Internationally, the American crocodile is listed as vulnerable on the IUCN Red List, with an estimated 20,000 left in the wild, despite being the most widespread crocodile species in the Americas. It is native to most of the tropics. It has significant populations in Cuba, Jamaica, and Hispaniola in the Western Caribbean, throughout Central America on Pacific and Atlantic coasts, and even down to northern Peru and Ecuador in South America.
Despite protections under CITES Appendix I in most of its range restricting international trade, illegal hunting and poaching continue to wipe out the species in certain countries, like Jamaica and Belize, where they are critically endangered. In other countries, like Costa Rica, Cuba, Mexico, and Venezuela, populations have recovered due to conservation measures. So, as you can see, it’s a mixed bag. And the poorer and more lawless the country, the more incentives there are to turn a wild, living crocodile into a leather purse or belt or a meal to feed your village.
Fortunately for us that day in the Everglades, we had plenty of fish. We caught plenty of snook, redfish, and sea trout. Dana hooked a pretty big tarpon, but it managed to wriggle free. The kids loved every second of it, smiling from ear to ear with their catches of the day. It’s nice to see that despite the resurgence of the crocodiles, there are plenty of fish to go around. We took home what we could eat, and threw the rest of them back. We cleaned them and prepared the filets right on the spot.









Finally, it was time to go home. We drove out of this wild land, the Everglades, and soon saw the city's lights. It was reassuring to be the apex predator again. And even more reassuring to know that the apex predator of the Everglades was in the process of restoring its former glory. And just like that, this seemingly infinite expanse of life, where crocodiles lurk below the water line, vanished in the rearview mirror, transforming into a sacred, lifelong memory.
Check out Dana’s latest art print featuring the American crocodile, “Crocodilian Fantasy.” Buy one for your home or office!

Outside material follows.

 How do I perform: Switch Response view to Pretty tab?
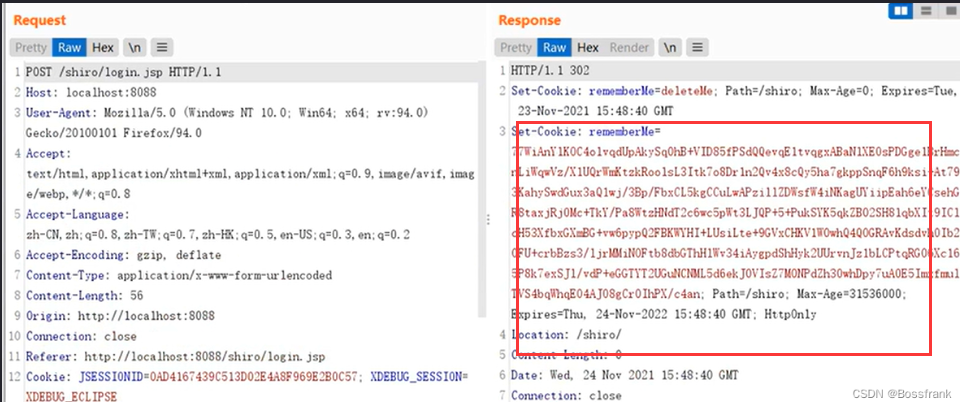pos(516,47)
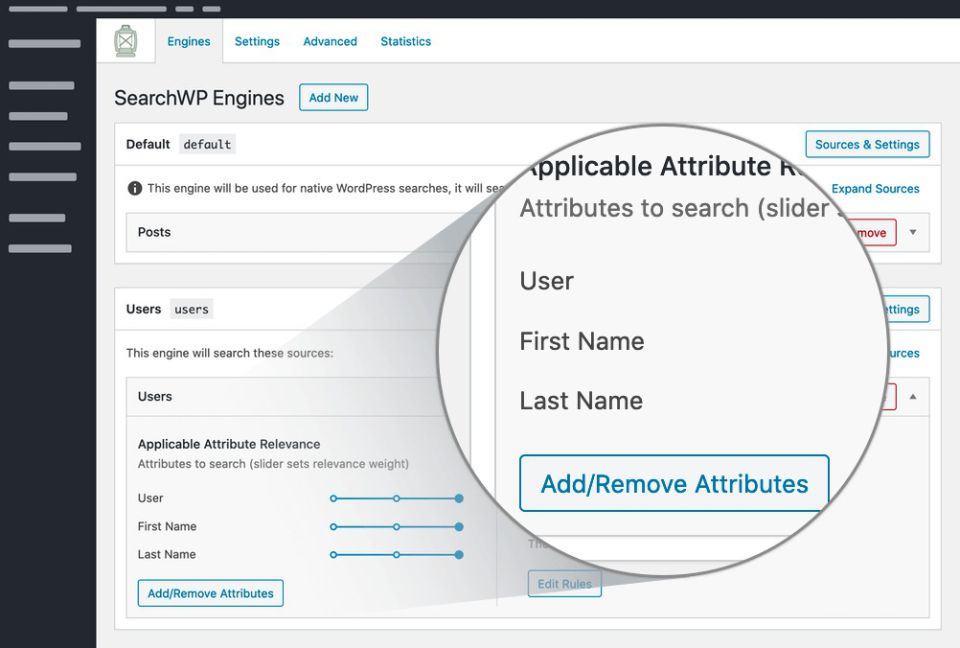Click the small Add/Remove Attributes button under sliders

210,593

A portion of the proceeds from this one will go to The Crocodile Foundation, a US-based 501(c)(3) non-profit organization dedicated to the protection and preservation of wild crocodilians worldwide, with a mission focused on ensuring safe coexistence between crocodiles and humans. They operate primarily through volunteer outreach programs in rural communities of developing nations, especially in East Africa and Indonesia, where human-crocodile conflicts are high. Their efforts center on education, safety measures, and direct assistance to reduce conflicts and promote understanding crocodiles’ vital ecological roles.

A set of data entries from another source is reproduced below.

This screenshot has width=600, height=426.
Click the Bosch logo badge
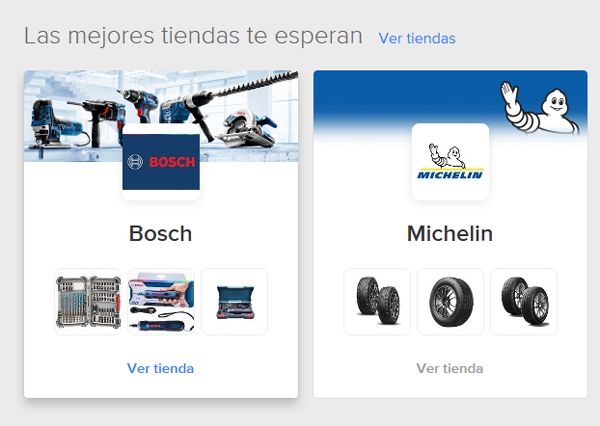click(161, 162)
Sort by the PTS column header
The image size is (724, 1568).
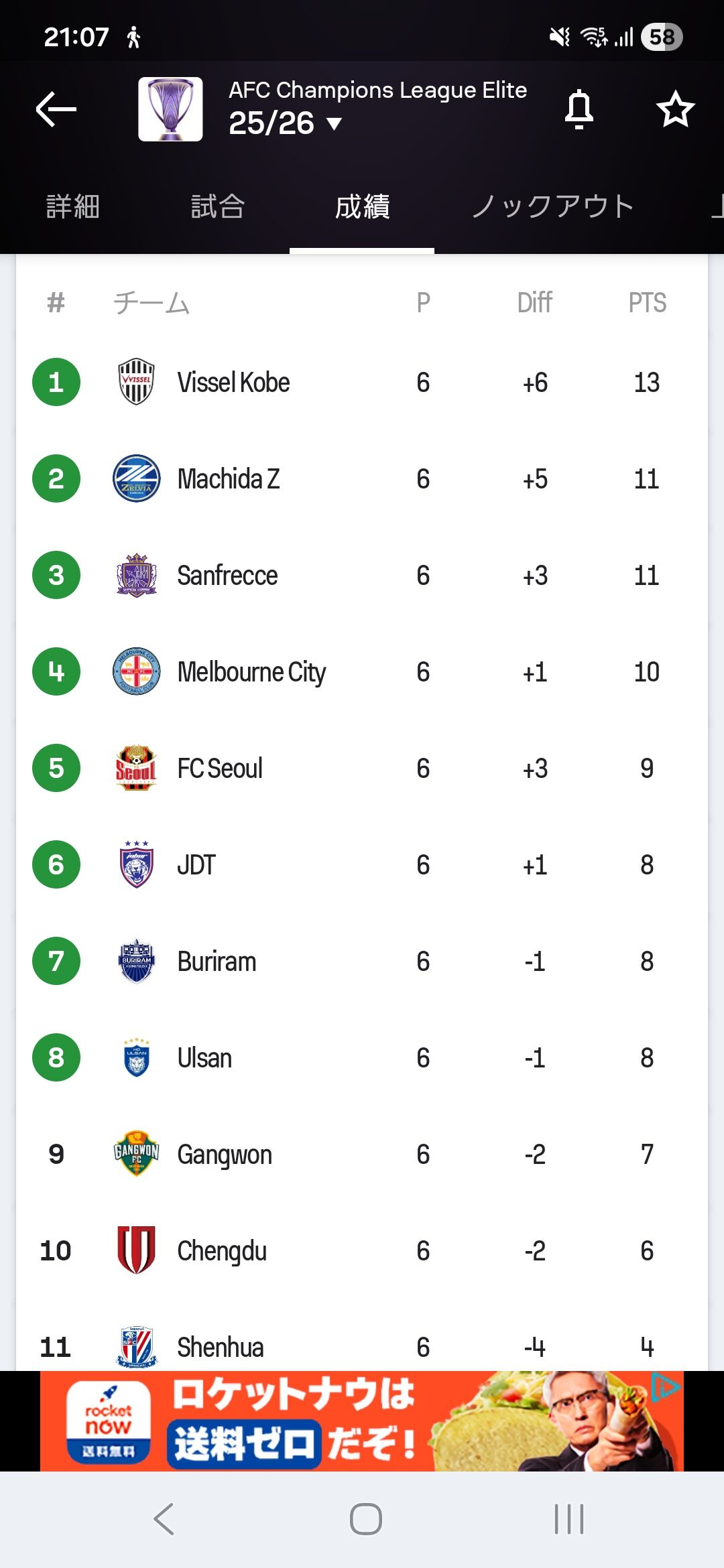click(647, 303)
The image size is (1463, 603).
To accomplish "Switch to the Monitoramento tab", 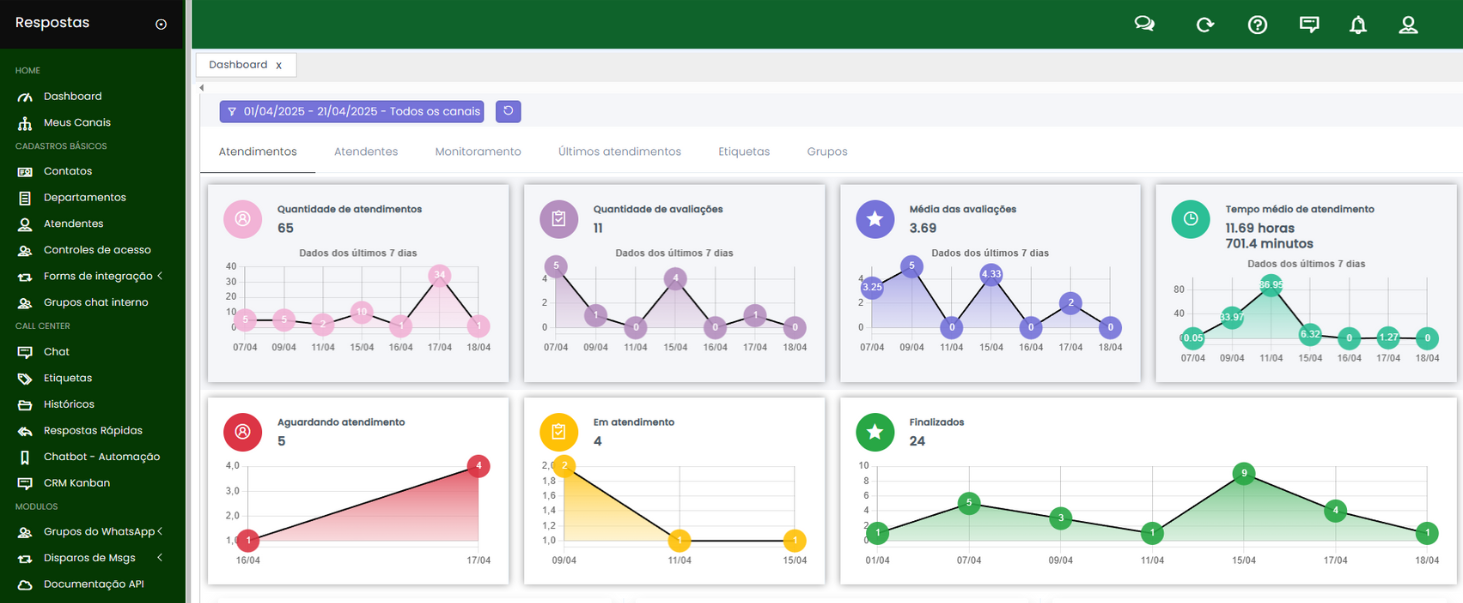I will (478, 152).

Key activities of The Crocodile Foundation include:
Education: Providing outreach and awareness programs to villagers, government institutions, and local wildlife services to dispel misconceptions about crocodiles and teach safety protocols that help prevent attacks and conflicts. They distribute free educational materials in multiple languages, emphasizing that many crocodile attacks are avoidable through proper knowledge and precautions.
Assistance: When necessary, they humanely translocate problem crocodiles away from human settlements, using GPS tracking to monitor their movements post-release. This is done with careful planning to ensure the safety of both people and crocodiles and to maintain ecological balance.
Research: The foundation studies crocodilian behavior, including movement patterns, home ranges, and responses to conditioning before translocations. This research helps improve conservation strategies and safe coexistence practices.
US Programs: While its primary focus is on developing nations, the Crocodile Foundation also supports conservation and education efforts for American crocodiles and alligators in the United States, particularly in South Florida.
Overall, the Crocodile Foundation is vital in mitigating human-crocodile conflicts through education, humane management, and scientific research. It helps to protect crocodiles while ensuring community safety and fostering coexistence.